June 29, 1995                                     DRAFT

To: Mike Baker

From: Don Cortes

Re: Immunoassay vs. Mobile Laboratory

                                 


I have had the opportunity to review materials regarding SW-846
Draft 4020, a rapid screening procedure for Polychlorinated
Biphenyls (PCBs) using immunoassay.  Draft 4020 is an
inexpensive, relatively simple procedure for use in screening
soil samples for polychlorinated biphenyls (PCBs) at a user's
defined detection level.  However, its use at Lemon Lane Landfill
requires careful consideration of some potential problems.

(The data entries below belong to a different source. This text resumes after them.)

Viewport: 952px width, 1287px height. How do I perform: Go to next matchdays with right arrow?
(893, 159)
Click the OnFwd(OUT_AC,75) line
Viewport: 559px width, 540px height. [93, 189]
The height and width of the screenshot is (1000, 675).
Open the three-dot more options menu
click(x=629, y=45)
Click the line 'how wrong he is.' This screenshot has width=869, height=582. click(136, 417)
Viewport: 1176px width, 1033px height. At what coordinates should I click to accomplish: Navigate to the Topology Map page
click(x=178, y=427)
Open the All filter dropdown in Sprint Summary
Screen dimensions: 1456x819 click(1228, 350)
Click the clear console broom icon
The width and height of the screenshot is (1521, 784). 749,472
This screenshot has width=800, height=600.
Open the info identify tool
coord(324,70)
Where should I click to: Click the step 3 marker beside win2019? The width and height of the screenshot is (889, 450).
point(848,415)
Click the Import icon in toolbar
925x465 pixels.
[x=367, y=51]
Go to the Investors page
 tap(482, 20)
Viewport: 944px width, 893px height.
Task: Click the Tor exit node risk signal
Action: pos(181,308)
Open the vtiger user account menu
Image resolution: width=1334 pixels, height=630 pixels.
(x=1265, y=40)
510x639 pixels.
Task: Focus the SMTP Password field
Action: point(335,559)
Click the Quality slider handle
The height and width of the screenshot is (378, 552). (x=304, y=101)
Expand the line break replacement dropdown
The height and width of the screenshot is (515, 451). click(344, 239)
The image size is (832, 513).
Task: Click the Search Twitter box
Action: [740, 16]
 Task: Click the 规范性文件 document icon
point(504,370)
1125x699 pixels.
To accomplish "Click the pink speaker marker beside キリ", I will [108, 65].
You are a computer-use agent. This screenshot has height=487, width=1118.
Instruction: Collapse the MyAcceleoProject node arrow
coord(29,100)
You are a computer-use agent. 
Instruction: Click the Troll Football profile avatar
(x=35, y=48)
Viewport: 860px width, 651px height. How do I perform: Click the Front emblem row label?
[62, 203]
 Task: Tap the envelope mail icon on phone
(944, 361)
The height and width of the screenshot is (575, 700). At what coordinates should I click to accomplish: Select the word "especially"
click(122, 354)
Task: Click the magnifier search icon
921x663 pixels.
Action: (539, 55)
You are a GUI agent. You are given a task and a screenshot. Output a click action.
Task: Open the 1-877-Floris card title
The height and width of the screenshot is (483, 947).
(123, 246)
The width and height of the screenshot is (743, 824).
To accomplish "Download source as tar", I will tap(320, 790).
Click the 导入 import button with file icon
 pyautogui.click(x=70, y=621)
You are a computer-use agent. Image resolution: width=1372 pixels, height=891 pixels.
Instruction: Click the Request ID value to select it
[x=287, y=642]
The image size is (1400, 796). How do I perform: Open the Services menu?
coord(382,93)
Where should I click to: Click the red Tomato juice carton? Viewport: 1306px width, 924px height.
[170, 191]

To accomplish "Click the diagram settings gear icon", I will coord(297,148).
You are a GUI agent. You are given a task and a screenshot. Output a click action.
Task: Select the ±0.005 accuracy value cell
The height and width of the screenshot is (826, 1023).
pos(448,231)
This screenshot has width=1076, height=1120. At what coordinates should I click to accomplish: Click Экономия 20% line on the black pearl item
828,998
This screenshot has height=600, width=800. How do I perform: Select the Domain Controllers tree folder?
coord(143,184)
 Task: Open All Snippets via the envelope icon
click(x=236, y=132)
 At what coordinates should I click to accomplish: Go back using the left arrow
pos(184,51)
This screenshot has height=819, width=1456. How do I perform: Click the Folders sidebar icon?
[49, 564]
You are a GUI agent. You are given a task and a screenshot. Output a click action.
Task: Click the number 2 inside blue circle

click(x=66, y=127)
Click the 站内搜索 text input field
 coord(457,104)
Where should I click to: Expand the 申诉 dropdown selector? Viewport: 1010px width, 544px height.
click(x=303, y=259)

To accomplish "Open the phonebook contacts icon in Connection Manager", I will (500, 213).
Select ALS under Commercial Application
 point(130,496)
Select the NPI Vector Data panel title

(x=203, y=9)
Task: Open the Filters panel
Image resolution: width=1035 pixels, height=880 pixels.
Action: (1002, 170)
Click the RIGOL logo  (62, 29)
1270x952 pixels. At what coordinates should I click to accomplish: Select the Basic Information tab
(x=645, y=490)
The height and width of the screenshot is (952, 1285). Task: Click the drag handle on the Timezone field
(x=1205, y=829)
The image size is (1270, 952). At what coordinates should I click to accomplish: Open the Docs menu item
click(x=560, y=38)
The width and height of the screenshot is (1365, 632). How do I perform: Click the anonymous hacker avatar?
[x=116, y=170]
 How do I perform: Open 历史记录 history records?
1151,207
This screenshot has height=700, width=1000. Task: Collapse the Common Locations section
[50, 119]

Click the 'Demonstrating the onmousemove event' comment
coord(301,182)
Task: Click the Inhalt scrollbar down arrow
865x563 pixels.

What
follows is a comparison of using Draft 4020 on-site to another
potential option, EPA Method 8080 using an on-site mobile
laboratory.

I wish to first point out that EPA Draft 4020 has not yet been
promulgated, although it has been field tested and is expected to
be included as a method in Revision 3 of SW-846 this year.    EPA
Method 8080 is an official method, and has been extensively
employed since the early 1980s.  This having been said, I will
refer to the methods as simply EPA 4020 or EPA 8080 in the rest
of this memorandum.

Turn Around Time:

EPA Draft 4020 appears to be a significantly faster procedure. 
Vendors indicate that 1 sample can be tested in 30 minutes, and
as many as 17 samples in 60 minutes.  I suspect 10 samples in 60
minutes is a more reasonable expectation, however.

EPA Method 8080 can be performed at the rate of 1 sample in 60
minutes, or 20 samples in 24 hours, using a rapid extraction
procedure that saves sample preparation time at the expense of an
increased detection limit.  The detection limit using this
technique is 1 ppm in soil, which should be acceptable for most
applications.

As will be discussed further on, EPA Draft 4020 requires
confirmation using EPA Method 8080 on at least 10% of the samples
found to contain PCBs.  Because this confirmation must be sent to
an offsite laboratory,  the effective turn around time may be the
same for both methods, when considering turn around time in terms
of a daily batch of samples.  Of course, samples tested by EPA
Method 8080 do not need confirmation.




Cost

EPA 4020 is significantly cheaper than EPA 8080.  I estimate a
total cost for this project of $15,000, which includes:

     1.   $2500 for accessories.  This includes all the basic
          accessories needed, including a photometer.  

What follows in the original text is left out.